Problem requirements >> Word by word and line by line, write out all of the records.
☆ ☆ ☆
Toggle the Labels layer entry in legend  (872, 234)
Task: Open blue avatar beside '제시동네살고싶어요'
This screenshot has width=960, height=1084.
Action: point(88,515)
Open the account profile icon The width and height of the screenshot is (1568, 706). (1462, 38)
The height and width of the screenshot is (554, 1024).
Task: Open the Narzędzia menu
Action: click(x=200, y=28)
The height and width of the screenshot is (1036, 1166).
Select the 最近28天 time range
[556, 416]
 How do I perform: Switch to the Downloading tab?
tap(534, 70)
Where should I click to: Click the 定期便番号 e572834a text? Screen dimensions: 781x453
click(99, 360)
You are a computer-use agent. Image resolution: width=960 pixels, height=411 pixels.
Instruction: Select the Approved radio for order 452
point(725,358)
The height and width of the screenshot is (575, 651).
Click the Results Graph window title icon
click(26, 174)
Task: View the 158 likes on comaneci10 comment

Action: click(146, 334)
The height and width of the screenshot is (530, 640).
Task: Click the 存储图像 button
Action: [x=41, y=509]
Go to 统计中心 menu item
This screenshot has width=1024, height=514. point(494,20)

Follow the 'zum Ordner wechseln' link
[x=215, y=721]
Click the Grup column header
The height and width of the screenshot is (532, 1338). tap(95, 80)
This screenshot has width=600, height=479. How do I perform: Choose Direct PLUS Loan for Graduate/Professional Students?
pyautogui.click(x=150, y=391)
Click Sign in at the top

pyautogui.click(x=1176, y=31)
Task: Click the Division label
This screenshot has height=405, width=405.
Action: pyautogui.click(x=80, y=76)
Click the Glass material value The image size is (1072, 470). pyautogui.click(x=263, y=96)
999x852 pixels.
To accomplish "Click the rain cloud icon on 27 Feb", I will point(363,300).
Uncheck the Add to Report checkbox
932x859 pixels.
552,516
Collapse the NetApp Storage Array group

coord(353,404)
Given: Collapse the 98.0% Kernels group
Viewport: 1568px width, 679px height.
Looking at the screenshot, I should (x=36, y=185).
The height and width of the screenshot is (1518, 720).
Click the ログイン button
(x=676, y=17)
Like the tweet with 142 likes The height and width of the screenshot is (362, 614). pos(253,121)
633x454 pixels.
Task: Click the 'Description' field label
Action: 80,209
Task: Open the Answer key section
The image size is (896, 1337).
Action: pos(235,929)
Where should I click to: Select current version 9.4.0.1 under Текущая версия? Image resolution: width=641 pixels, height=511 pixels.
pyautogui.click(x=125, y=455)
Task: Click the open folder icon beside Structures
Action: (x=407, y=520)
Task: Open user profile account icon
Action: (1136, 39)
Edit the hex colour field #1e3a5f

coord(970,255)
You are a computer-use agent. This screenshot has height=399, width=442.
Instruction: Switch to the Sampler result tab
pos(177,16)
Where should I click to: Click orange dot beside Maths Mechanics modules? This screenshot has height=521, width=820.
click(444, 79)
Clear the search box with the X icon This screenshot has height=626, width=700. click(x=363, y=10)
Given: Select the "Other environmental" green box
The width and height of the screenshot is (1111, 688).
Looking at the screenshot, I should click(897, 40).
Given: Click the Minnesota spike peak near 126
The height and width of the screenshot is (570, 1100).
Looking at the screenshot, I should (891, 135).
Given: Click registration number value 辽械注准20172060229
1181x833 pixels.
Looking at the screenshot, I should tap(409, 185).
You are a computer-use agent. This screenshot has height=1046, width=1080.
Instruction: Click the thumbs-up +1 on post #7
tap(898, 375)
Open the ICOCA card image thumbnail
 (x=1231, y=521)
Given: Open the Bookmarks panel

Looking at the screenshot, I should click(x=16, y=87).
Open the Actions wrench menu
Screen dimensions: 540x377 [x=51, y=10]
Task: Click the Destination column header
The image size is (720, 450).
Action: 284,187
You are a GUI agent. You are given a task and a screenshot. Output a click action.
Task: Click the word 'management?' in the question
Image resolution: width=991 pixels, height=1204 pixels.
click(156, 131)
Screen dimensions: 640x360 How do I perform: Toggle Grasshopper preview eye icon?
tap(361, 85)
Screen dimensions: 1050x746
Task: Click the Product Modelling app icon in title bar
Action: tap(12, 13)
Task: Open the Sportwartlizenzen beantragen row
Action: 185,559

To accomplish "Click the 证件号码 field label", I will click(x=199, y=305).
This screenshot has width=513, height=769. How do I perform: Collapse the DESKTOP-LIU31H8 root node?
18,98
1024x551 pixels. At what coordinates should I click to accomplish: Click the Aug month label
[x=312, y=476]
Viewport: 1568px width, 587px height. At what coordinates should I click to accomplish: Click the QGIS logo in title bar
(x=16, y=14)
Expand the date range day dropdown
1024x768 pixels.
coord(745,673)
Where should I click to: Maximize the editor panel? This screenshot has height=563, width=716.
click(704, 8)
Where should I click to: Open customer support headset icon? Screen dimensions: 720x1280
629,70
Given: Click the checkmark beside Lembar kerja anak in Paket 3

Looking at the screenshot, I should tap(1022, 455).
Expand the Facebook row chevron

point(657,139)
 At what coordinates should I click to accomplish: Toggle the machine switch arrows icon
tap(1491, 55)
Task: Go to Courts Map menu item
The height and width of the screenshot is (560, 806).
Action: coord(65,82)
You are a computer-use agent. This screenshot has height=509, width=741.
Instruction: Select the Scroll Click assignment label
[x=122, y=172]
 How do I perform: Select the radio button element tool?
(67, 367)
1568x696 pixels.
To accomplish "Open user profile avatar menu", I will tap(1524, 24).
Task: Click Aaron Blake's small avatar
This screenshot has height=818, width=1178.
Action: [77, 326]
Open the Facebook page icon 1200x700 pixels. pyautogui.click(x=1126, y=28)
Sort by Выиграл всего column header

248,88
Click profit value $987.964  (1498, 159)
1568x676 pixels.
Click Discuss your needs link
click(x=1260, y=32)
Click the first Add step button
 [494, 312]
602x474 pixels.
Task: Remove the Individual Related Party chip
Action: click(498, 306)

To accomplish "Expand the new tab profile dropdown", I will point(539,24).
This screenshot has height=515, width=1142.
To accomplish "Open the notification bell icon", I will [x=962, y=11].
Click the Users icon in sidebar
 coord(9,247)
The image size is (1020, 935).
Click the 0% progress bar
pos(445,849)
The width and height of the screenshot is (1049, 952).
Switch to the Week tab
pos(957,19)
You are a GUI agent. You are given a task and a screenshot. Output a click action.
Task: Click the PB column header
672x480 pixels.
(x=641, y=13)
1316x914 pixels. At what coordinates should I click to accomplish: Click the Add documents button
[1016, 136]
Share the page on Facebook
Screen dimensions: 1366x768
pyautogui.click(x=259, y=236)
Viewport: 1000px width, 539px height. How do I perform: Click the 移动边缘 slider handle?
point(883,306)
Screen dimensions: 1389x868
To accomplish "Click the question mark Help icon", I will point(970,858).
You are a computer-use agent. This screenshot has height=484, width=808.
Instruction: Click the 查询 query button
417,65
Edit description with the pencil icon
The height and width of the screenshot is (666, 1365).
☆ ☆ ☆
Response area >>
Toggle the Labels layer entry in legend  (872, 234)
Task: Open blue avatar beside '제시동네살고싶어요'
This screenshot has width=960, height=1084.
Action: point(88,515)
Open the account profile icon The width and height of the screenshot is (1568, 706). (1462, 38)
The height and width of the screenshot is (554, 1024).
Task: Open the Narzędzia menu
Action: click(x=200, y=28)
The height and width of the screenshot is (1036, 1166).
Select the 最近28天 time range
[556, 416]
 How do I perform: Switch to the Downloading tab?
tap(534, 70)
Where should I click to: Click the 定期便番号 e572834a text? Screen dimensions: 781x453
click(99, 360)
You are a computer-use agent. Image resolution: width=960 pixels, height=411 pixels.
Instruction: Select the Approved radio for order 452
point(725,358)
The height and width of the screenshot is (575, 651).
Click the Results Graph window title icon
click(26, 174)
Task: View the 158 likes on comaneci10 comment

Action: click(146, 334)
The height and width of the screenshot is (530, 640).
Task: Click the 存储图像 button
Action: [x=41, y=509]
Go to 统计中心 menu item
This screenshot has width=1024, height=514. point(494,20)

Follow the 'zum Ordner wechseln' link
[x=215, y=721]
Click the Grup column header
The height and width of the screenshot is (532, 1338). tap(95, 80)
This screenshot has width=600, height=479. How do I perform: Choose Direct PLUS Loan for Graduate/Professional Students?
pyautogui.click(x=150, y=391)
Click Sign in at the top

pyautogui.click(x=1176, y=31)
Task: Click the Division label
This screenshot has height=405, width=405.
Action: pyautogui.click(x=80, y=76)
Click the Glass material value The image size is (1072, 470). pyautogui.click(x=263, y=96)
999x852 pixels.
To accomplish "Click the rain cloud icon on 27 Feb", I will point(363,300).
Uncheck the Add to Report checkbox
932x859 pixels.
552,516
Collapse the NetApp Storage Array group

coord(353,404)
Given: Collapse the 98.0% Kernels group
Viewport: 1568px width, 679px height.
Looking at the screenshot, I should (x=36, y=185).
The height and width of the screenshot is (1518, 720).
Click the ログイン button
(x=676, y=17)
Like the tweet with 142 likes The height and width of the screenshot is (362, 614). pos(253,121)
633x454 pixels.
Task: Click the 'Description' field label
Action: 80,209
Task: Open the Answer key section
The image size is (896, 1337).
Action: pos(235,929)
Where should I click to: Select current version 9.4.0.1 under Текущая версия? Image resolution: width=641 pixels, height=511 pixels.
pyautogui.click(x=125, y=455)
Task: Click the open folder icon beside Structures
Action: (x=407, y=520)
Task: Open user profile account icon
Action: (1136, 39)
Edit the hex colour field #1e3a5f

coord(970,255)
You are a computer-use agent. This screenshot has height=399, width=442.
Instruction: Switch to the Sampler result tab
pos(177,16)
Where should I click to: Click orange dot beside Maths Mechanics modules? This screenshot has height=521, width=820.
click(444, 79)
Clear the search box with the X icon This screenshot has height=626, width=700. click(x=363, y=10)
Given: Select the "Other environmental" green box
The width and height of the screenshot is (1111, 688).
Looking at the screenshot, I should click(897, 40).
Given: Click the Minnesota spike peak near 126
The height and width of the screenshot is (570, 1100).
Looking at the screenshot, I should (891, 135).
Given: Click registration number value 辽械注准20172060229
1181x833 pixels.
Looking at the screenshot, I should tap(409, 185).
You are a computer-use agent. This screenshot has height=1046, width=1080.
Instruction: Click the thumbs-up +1 on post #7
tap(898, 375)
Open the ICOCA card image thumbnail
 (x=1231, y=521)
Given: Open the Bookmarks panel

Looking at the screenshot, I should click(x=16, y=87).
Open the Actions wrench menu
Screen dimensions: 540x377 [x=51, y=10]
Task: Click the Destination column header
The image size is (720, 450).
Action: 284,187
You are a GUI agent. You are given a task and a screenshot. Output a click action.
Task: Click the word 'management?' in the question
Image resolution: width=991 pixels, height=1204 pixels.
click(156, 131)
Screen dimensions: 640x360 How do I perform: Toggle Grasshopper preview eye icon?
tap(361, 85)
Screen dimensions: 1050x746
Task: Click the Product Modelling app icon in title bar
Action: tap(12, 13)
Task: Open the Sportwartlizenzen beantragen row
Action: 185,559

To accomplish "Click the 证件号码 field label", I will click(x=199, y=305).
This screenshot has width=513, height=769. How do I perform: Collapse the DESKTOP-LIU31H8 root node?
18,98
1024x551 pixels. At what coordinates should I click to accomplish: Click the Aug month label
[x=312, y=476]
Viewport: 1568px width, 587px height. At what coordinates should I click to accomplish: Click the QGIS logo in title bar
(x=16, y=14)
Expand the date range day dropdown
1024x768 pixels.
coord(745,673)
Where should I click to: Maximize the editor panel? This screenshot has height=563, width=716.
click(704, 8)
Where should I click to: Open customer support headset icon? Screen dimensions: 720x1280
629,70
Given: Click the checkmark beside Lembar kerja anak in Paket 3

Looking at the screenshot, I should tap(1022, 455).
Expand the Facebook row chevron

point(657,139)
 At what coordinates should I click to accomplish: Toggle the machine switch arrows icon
tap(1491, 55)
Task: Go to Courts Map menu item
The height and width of the screenshot is (560, 806).
Action: coord(65,82)
You are a computer-use agent. This screenshot has height=509, width=741.
Instruction: Select the Scroll Click assignment label
[x=122, y=172]
 How do I perform: Select the radio button element tool?
(67, 367)
1568x696 pixels.
To accomplish "Open user profile avatar menu", I will tap(1524, 24).
Task: Click Aaron Blake's small avatar
This screenshot has height=818, width=1178.
Action: [77, 326]
Open the Facebook page icon 1200x700 pixels. pyautogui.click(x=1126, y=28)
Sort by Выиграл всего column header

248,88
Click profit value $987.964  (1498, 159)
1568x676 pixels.
Click Discuss your needs link
click(x=1260, y=32)
Click the first Add step button
 [494, 312]
602x474 pixels.
Task: Remove the Individual Related Party chip
Action: click(498, 306)

To accomplish "Expand the new tab profile dropdown", I will point(539,24).
This screenshot has height=515, width=1142.
To accomplish "Open the notification bell icon", I will [x=962, y=11].
Click the Users icon in sidebar
 coord(9,247)
The image size is (1020, 935).
Click the 0% progress bar
pos(445,849)
The width and height of the screenshot is (1049, 952).
Switch to the Week tab
pos(957,19)
You are a GUI agent. You are given a task and a screenshot. Output a click action.
Task: Click the PB column header
672x480 pixels.
(x=641, y=13)
1316x914 pixels. At what coordinates should I click to accomplish: Click the Add documents button
[1016, 136]
Share the page on Facebook
Screen dimensions: 1366x768
pyautogui.click(x=259, y=236)
Viewport: 1000px width, 539px height. How do I perform: Click the 移动边缘 slider handle?
point(883,306)
Screen dimensions: 1389x868
To accomplish "Click the question mark Help icon", I will point(970,858).
You are a computer-use agent. This screenshot has height=484, width=808.
Instruction: Click the 查询 query button
417,65
Edit description with the pencil icon
The height and width of the screenshot is (666, 1365).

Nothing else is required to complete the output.